WHAT IS NEEDED
Every line of the records below from the line with "is (588, 885)." up to and including the line with "Given: Click the Uniswap icon next to PinLink" must be reproduced exactly, and no line outside that range.

EXERCISE MATERIAL
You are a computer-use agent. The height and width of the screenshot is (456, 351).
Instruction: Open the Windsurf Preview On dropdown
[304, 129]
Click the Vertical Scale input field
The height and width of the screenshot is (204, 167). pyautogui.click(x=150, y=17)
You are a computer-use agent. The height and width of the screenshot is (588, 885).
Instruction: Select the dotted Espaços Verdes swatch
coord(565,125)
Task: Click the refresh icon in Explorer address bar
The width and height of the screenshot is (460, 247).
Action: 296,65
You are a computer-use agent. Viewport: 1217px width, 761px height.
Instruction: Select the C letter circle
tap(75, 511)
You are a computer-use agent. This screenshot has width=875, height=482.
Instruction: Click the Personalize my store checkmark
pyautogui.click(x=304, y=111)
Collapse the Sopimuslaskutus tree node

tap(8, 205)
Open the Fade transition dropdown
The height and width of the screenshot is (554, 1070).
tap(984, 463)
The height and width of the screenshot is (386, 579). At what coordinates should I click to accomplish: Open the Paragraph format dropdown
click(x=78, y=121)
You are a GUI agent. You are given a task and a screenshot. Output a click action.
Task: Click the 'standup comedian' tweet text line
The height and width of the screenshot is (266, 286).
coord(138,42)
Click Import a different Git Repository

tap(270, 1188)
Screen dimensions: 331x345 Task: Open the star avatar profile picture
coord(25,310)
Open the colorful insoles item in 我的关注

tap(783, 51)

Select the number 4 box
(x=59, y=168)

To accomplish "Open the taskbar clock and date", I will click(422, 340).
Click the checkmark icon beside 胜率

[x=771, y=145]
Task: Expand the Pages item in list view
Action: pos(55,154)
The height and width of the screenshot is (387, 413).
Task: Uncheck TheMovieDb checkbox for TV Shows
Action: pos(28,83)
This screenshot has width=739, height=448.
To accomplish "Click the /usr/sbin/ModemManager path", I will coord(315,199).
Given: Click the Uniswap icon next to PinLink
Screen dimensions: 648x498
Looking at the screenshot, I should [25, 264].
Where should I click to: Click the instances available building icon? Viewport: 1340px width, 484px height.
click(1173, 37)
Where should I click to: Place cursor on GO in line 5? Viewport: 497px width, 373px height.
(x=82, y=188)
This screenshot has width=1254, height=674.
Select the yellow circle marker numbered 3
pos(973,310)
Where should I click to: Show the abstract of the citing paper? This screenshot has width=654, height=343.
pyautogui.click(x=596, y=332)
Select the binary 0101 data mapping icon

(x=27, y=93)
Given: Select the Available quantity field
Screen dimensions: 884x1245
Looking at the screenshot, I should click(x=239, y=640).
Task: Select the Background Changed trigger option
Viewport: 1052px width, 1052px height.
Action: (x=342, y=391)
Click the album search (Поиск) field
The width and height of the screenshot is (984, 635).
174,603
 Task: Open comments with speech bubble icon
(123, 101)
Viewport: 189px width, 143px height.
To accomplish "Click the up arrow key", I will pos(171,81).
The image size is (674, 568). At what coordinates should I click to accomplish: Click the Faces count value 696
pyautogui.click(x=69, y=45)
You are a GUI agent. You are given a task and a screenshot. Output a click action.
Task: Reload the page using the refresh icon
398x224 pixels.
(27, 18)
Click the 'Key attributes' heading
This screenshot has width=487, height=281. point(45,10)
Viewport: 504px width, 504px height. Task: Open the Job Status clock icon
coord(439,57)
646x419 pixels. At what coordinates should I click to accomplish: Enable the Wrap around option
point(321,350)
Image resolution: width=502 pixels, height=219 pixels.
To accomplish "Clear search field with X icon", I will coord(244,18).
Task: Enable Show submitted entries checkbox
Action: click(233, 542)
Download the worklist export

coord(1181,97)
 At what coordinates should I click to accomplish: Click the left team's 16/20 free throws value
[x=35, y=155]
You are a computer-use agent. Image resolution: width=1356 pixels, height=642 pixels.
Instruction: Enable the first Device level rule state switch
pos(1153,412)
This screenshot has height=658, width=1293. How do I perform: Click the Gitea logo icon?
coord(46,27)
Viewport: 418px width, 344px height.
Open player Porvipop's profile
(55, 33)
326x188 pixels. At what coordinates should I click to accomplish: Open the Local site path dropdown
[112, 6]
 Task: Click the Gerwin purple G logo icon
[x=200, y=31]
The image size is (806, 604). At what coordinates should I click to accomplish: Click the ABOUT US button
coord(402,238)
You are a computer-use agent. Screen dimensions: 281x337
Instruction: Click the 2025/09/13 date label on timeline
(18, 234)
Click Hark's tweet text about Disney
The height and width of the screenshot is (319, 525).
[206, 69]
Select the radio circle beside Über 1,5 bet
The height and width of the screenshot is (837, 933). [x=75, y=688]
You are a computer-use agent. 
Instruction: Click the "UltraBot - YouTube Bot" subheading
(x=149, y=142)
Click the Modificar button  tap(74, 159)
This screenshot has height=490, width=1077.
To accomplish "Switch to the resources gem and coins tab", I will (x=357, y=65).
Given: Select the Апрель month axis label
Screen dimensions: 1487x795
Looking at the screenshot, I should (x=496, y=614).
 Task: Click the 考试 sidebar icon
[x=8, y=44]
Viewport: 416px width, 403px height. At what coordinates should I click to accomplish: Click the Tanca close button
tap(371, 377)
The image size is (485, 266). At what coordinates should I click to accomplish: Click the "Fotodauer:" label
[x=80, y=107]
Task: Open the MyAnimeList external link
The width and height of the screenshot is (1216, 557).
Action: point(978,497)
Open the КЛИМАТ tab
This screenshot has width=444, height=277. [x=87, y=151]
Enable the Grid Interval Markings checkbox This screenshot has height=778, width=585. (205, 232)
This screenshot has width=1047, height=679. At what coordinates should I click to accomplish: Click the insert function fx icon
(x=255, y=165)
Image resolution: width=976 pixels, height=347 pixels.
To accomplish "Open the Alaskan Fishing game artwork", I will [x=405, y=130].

EXERCISE RESULT
You are a computer-use agent. The height and width of the screenshot is (588, 885).
Instruction: Select the dotted Espaços Verdes swatch
coord(565,125)
Task: Click the refresh icon in Explorer address bar
The width and height of the screenshot is (460, 247).
Action: 296,65
You are a computer-use agent. Viewport: 1217px width, 761px height.
Instruction: Select the C letter circle
tap(75, 511)
You are a computer-use agent. This screenshot has width=875, height=482.
Instruction: Click the Personalize my store checkmark
pyautogui.click(x=304, y=111)
Collapse the Sopimuslaskutus tree node

tap(8, 205)
Open the Fade transition dropdown
The height and width of the screenshot is (554, 1070).
tap(984, 463)
The height and width of the screenshot is (386, 579). At what coordinates should I click to accomplish: Open the Paragraph format dropdown
click(x=78, y=121)
You are a GUI agent. You are given a task and a screenshot. Output a click action.
Task: Click the 'standup comedian' tweet text line
The height and width of the screenshot is (266, 286).
coord(138,42)
Click Import a different Git Repository

tap(270, 1188)
Screen dimensions: 331x345 Task: Open the star avatar profile picture
coord(25,310)
Open the colorful insoles item in 我的关注

tap(783, 51)

Select the number 4 box
(x=59, y=168)

To accomplish "Open the taskbar clock and date", I will click(422, 340).
Click the checkmark icon beside 胜率

[x=771, y=145]
Task: Expand the Pages item in list view
Action: pos(55,154)
The height and width of the screenshot is (387, 413).
Task: Uncheck TheMovieDb checkbox for TV Shows
Action: pos(28,83)
This screenshot has width=739, height=448.
To accomplish "Click the /usr/sbin/ModemManager path", I will coord(315,199).
Given: Click the Uniswap icon next to PinLink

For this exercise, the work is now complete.